4 janvier > Roman France > Christine Montalbetti

C’est une histoire qui travaille Christine Montalbetti depuis longtemps. Mais, explique-t-elle dans Trouville casino, le projet d’écrire sur ce fait divers de 2011 où un homme de 75 ans s’est métamorphosé du jour au lendemain en braqueur solitaire, a été repoussé au profit d’un autre livre, le très réussi La vie est faite de ces toutes petites choses, inspiré du dernier vol de la navette américaine Atlantis et paru en 2016.

Trouville casino raconte l’aventure tragiquement rocambolesque d’un homme sans nom et qui restera sans visage, malgré les recherches intensives de l’écrivaine-enquêtrice. Christine Montalbetti y retrace l’itinéraire d’un retraité prétendument "sans histoires" qu’elle tutoie avec une familiarité empathique. Minutieuse comme elle sait l’être, elle se livre à ce qui peut ressembler à une reconstitution détaillée du mode opératoire du "malfaiteur", comme le désigneront gendarmes et journalistes, et de sa courte cavale sur les routes de la campagne normande. Elle part ainsi en reconnaissance sur les lieux, entre le casino de la station balnéaire et Gacé, la petite ville de l’Orne où ce joueur occasionnel, inconnu des services de police, vivait depuis quelques années, dans la maison de sa compagne.

Mais si les rebondissements ne manquent pas dans ce casse à main armée peu ordinaire, Christine Montalbetti instille surtout le romanesque dans toutes les anfractuosités du réel. Entre le déroulé chronologique, presque minute par minute, de cet après-midi du 25 août 2011, elle intercale en montage parallèle des "séquences imaginées" où elle part sur les traces du papy braqueur. Elle lui écrit un passé, une vie d’avant, parfois même un futur alternatif : "les jours mouillés dans la maison", "les heures trop lentes de Gacé", la rencontre avec sa compagne dans une guinguette "un soir de juin 1996" sur les bords de Seine… D’arrêts sur image en zooms, la romancière se plaît à "digresser, le gros mot pour dire musarder, pour dire rêver", l’une de ses activités préférées, et interrompt régulièrement le récit pour jouer avec le lecteur, une autre de ses facéties favorites.

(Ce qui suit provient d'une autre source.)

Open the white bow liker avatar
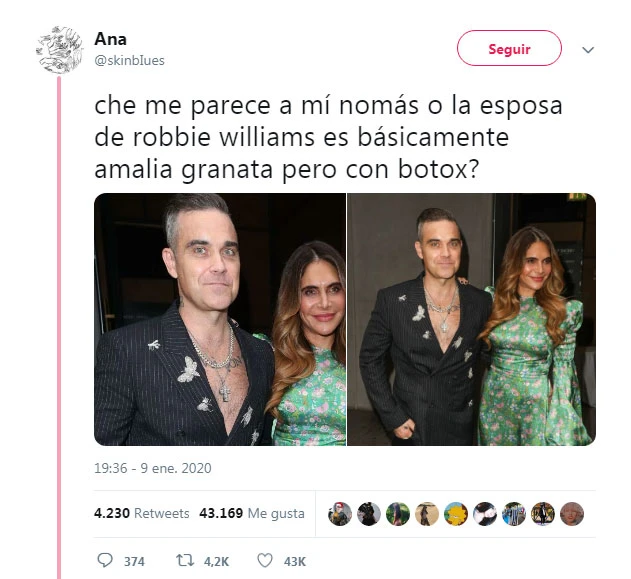Screen dimensions: 631x579 (x=485, y=514)

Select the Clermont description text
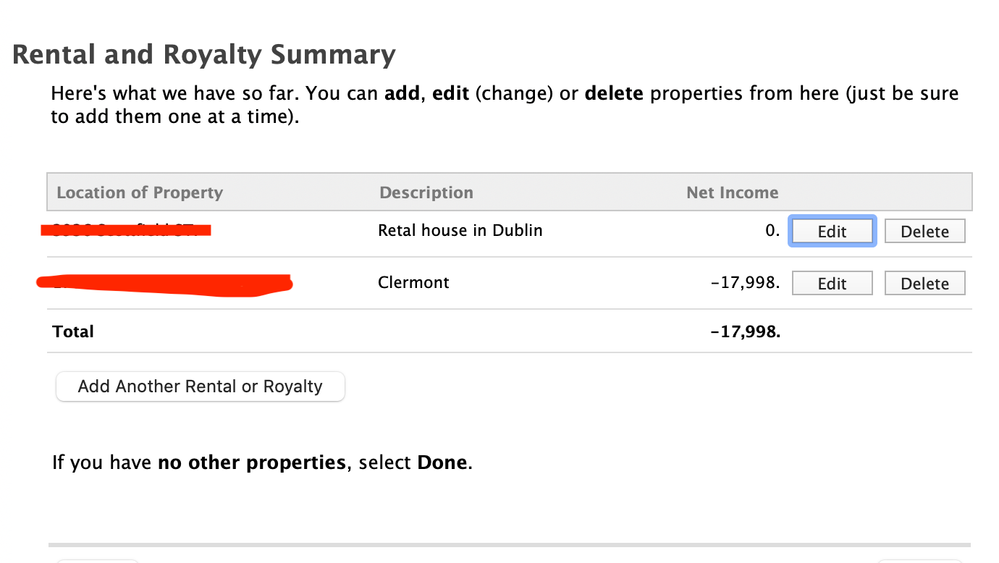pos(413,283)
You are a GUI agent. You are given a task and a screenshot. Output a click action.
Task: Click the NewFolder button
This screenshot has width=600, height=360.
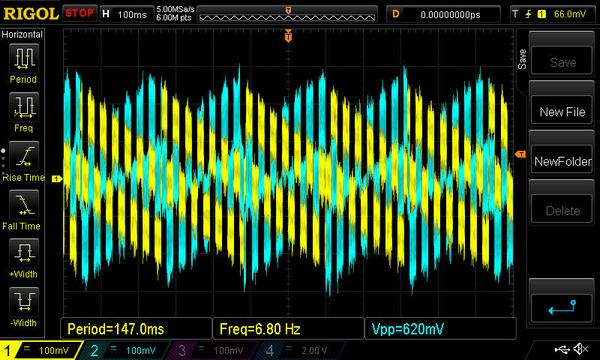click(x=562, y=161)
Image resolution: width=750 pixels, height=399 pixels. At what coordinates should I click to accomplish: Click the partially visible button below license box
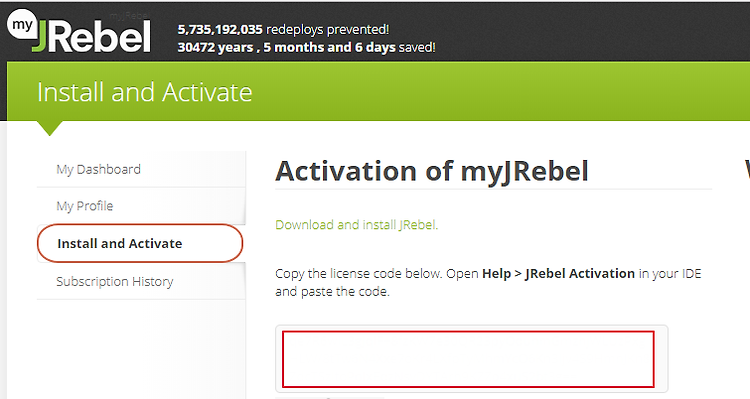point(330,397)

Elle interroge moins les mobiles mystérieux d’un passage à l’acte individuel que les résonances communes, "tout ce que ça vient fouiller en nous de semblable", "tout ce qui a pu te traverser et qui nous habite aussi, les petites insatisfactions, les grands regrets, le cocon du couple et la tendresse, mais l’incertitude aussi, et la colère parfois, et quoi encore que nous brassons tous, en des proportions changeantes". Un "genre de" mélancolie, selon une formule qui lui est chère, s’insinue dans ce roman, "fragile conservatoire" de ce qui n’est plus, de "tout ce qui ne revient jamais", et dont le décor est témoin, d’une fresque recouverte par de la peinture à des bâtiments désertés ou démolis. Et c’est comme si la pluie de la Normandie nous mouillait tous. V. R.